Mas os gerentes das madeireiras entrevistadas preferem utilizar a palavra “informal” e ressaltar os empregos que geram. Entre o corte e a embalagem de uma árvore, o material já foi maquiado e fica difícil saber sua procedência e se era uma área protegida, pois os selos são rapidamente estampados. É o negócio mais florescente do distrito, afirma também Urcia.
A família Yáñez está curtida em mil batalhas: seus integrantes já tiveram dengue anos atrás, e inclusive houve momentos em que passaram fome porque o campo nem sempre dava de comer. Sobreviveram. Defenderam sua pequena chácara quando a febre da borracha chegou a Ucayali, há mais de um ano. Mas não tiveram muitas opções: ou vender seu terreno, ou servir a uma das companhias por salários miseráveis e jornadas extenuantes. Uma encruzilhada entre a cruz e a espada, entre o chicote e a fome.

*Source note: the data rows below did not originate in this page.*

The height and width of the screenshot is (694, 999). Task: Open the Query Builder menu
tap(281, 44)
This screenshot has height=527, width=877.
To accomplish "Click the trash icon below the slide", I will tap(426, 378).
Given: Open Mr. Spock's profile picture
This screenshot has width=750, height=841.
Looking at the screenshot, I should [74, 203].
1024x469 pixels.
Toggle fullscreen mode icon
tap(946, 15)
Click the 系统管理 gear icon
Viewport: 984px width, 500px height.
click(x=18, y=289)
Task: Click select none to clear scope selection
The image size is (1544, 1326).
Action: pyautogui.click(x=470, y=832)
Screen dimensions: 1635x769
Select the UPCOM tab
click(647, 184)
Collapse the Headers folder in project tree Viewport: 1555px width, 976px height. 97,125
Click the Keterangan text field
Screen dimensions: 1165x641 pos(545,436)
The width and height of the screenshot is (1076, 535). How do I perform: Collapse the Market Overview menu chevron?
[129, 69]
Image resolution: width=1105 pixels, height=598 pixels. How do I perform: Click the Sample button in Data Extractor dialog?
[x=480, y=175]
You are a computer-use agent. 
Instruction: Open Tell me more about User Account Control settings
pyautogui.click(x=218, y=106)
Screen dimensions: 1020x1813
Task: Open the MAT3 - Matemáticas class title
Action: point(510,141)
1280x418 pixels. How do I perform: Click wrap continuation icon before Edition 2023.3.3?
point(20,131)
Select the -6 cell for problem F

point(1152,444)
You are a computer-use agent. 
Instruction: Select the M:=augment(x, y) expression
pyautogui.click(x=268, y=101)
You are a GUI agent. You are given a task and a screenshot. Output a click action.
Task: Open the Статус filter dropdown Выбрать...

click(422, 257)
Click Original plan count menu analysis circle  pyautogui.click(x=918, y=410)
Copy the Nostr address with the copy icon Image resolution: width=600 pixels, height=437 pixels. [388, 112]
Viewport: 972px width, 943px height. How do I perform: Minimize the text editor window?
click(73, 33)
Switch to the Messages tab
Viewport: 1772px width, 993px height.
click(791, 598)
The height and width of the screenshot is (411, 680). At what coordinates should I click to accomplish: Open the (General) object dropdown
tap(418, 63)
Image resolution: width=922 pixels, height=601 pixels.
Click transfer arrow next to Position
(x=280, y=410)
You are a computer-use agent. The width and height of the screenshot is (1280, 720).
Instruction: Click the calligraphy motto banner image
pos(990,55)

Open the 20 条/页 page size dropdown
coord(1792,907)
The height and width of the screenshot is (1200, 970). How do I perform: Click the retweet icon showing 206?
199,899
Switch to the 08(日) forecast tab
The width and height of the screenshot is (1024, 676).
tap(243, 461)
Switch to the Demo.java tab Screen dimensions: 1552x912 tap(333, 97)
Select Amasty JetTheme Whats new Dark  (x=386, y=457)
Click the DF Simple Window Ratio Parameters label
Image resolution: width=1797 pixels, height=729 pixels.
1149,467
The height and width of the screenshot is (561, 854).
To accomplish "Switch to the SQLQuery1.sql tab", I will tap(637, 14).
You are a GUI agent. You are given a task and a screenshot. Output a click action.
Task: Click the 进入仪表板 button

“Claro que adoecemos; aliás, dois filhos meus morreram, não sei se foi pelo bicho. Começaram a ter muita febre, não conseguiam respirar. Pareciam adormecidos, perderam a força e caíram”, lamenta Johnny Yáñez. Seus outros filhos, que brincam com um rifle de madeira, assumiram o bastão. São adolescentes, mas manejam habilmente o machado e o facão. Cortam suas próprias árvores, transportam-nas e depois trabalham a madeira na serraria para entregar ao patrão. “É complicado carregar o bebê, todos precisamos viajar”, comenta, enquanto aponta com a cabeça o filho menor, que sua mulher amamenta. “É um círculo vicioso; se não fosse por isso não tínhamos nem para comer”, admite. O Peru perdeu 190.000 hectares de floresta em 2020, 18% a mais que 2019, o que significa o pior resultado da sua história, segundo o Projeto de Monitoramento da Amazônia Andina (MAAP). O narcotráfico e a agropecuária também tomaram terras de famílias indígenas como a de Yáñez.
Porto dos caixões
Faz dois anos que os carregamentos procedentes do narcotráfico, os caixões e alguns botijões de oxigênio substituíram as caixas de peixe. O porto de Pucallpa, dividido em várias seções, virou uma parada de piratas onde os contrabandistas se misturam com os aldeões em botequins e prostíbulos até altas horas. Não é um lugar recomendável quando a lua aparece. Ao alvorecer, a atividade é frenética. Barcos e lanchas procuram lugar. Quase todos os que descarregam os pacotes são menores de idade. Fazem fila em pranchas que parecem cravadas na lama. Malabarismo pesado enquanto carregam e descarregam.
E no entanto há famílias que resistem no interior da selva, pescadores tradicionais que tratam de se reinventar apesar das penúrias. Basta perder-se entre as casas flutuantes de Puerto Angamos. Zequiel Wisper e seu filho Josué, de nove anos, preparam as redes. Continuam labutando à moda antiga, com canoas estreitas e compridas que parecem prestes a virar quando o passageiro se senta. Josué rema forte até sair do porto. Lançam a rede e esperam horas até retirar seu botim, no final do dia: alguns quilos de maparás, pacus-peba, curimatãs, sardinhas-prata e branquinhas. Não foi uma jornada ruim. Mesmo assim, Ezequiel se pergunta em voz alta: “Resistiremos à terceira onda?”.